Лицо Джерри Дюпри стало каменным. Помолчав, он сказал, глядя Сэму в глаза:
— Знаете, Дэвид был хорошим человеком. Зачем вы занимаетесь всем этим?
У Сэма впервые мелькнуло ощущение, что Джерри что-то известно.
— Дело не в нем самом. Меня интересует то, что произошло с доктором Стоуном во время войны.
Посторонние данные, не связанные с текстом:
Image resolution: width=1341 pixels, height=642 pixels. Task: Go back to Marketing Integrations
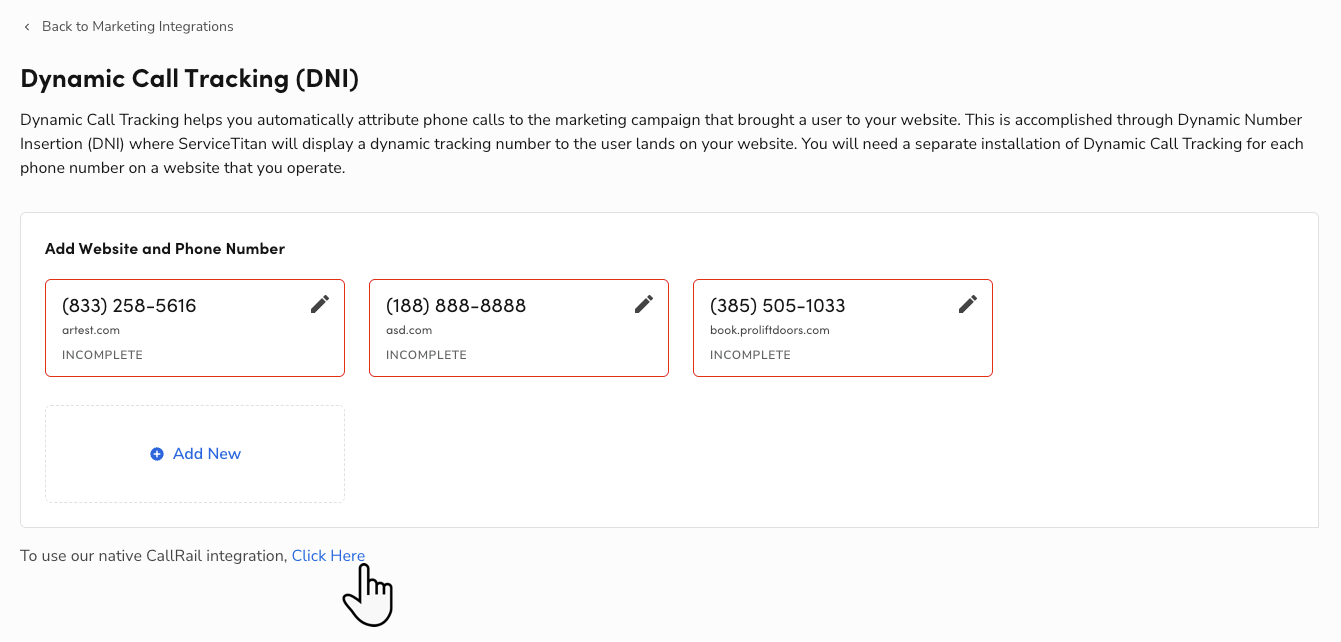coord(137,27)
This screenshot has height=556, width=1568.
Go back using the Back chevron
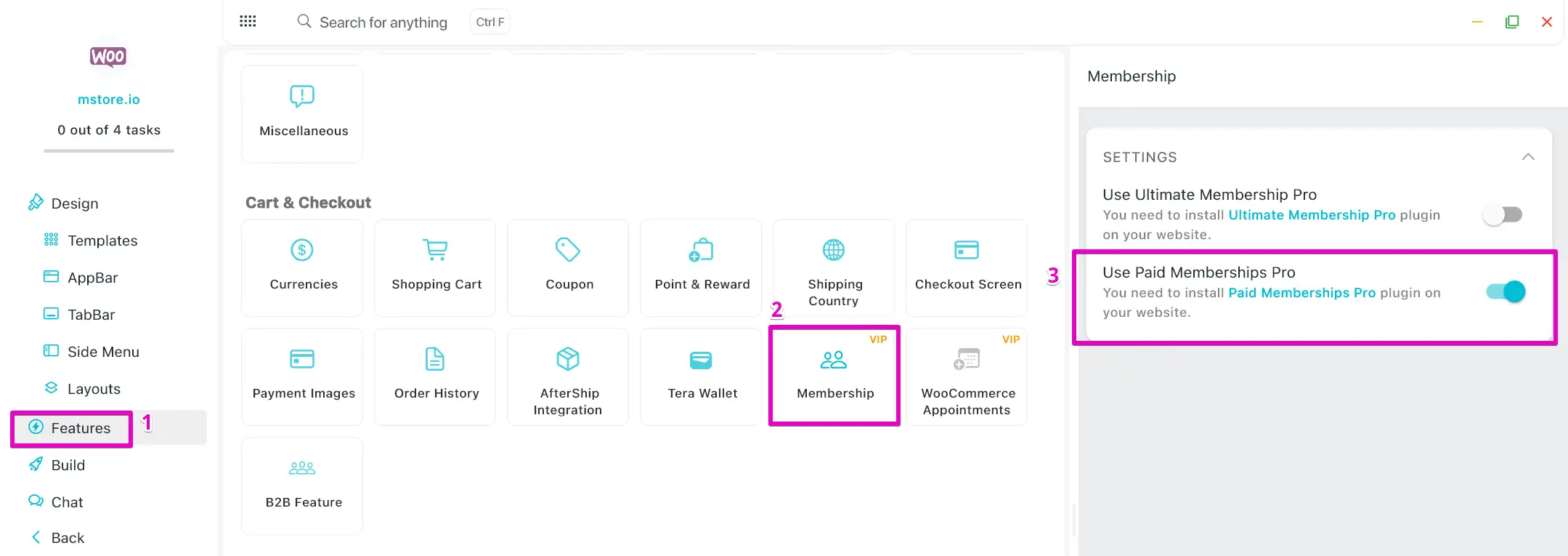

Я должен выяснить, не связано ли как-нибудь то, чем он занимался во время войны, с тем, что происходит сейчас.
— Но вы не можете мне сказать, с чем именно?
— У меня тоже есть свои секреты.
— В таком случае вы, несомненно, поймете, что я не могу раскрывать чужие тайны, хотя бы из уважения к памяти покойного.
— Тогда что вы можете сказать насчет того, что супруга доктора Стоуна в середине тридцатых годов заразилась сифилисом, после чего лишилась возможности иметь детей? Опять же, вы можете назвать меня циником, но предположим, что миссис Стоун подхватила это страшное заболевание от своего мужа, а тот знал об этом, но готов был любыми средствами не дать ей проведать о его тайной жизни. Поэтому доктор Стоун подстроил так, что его жена была изнасилована и заражение сифилисом приписали насильнику. Вам никогда не приходила в голову подобная мысль?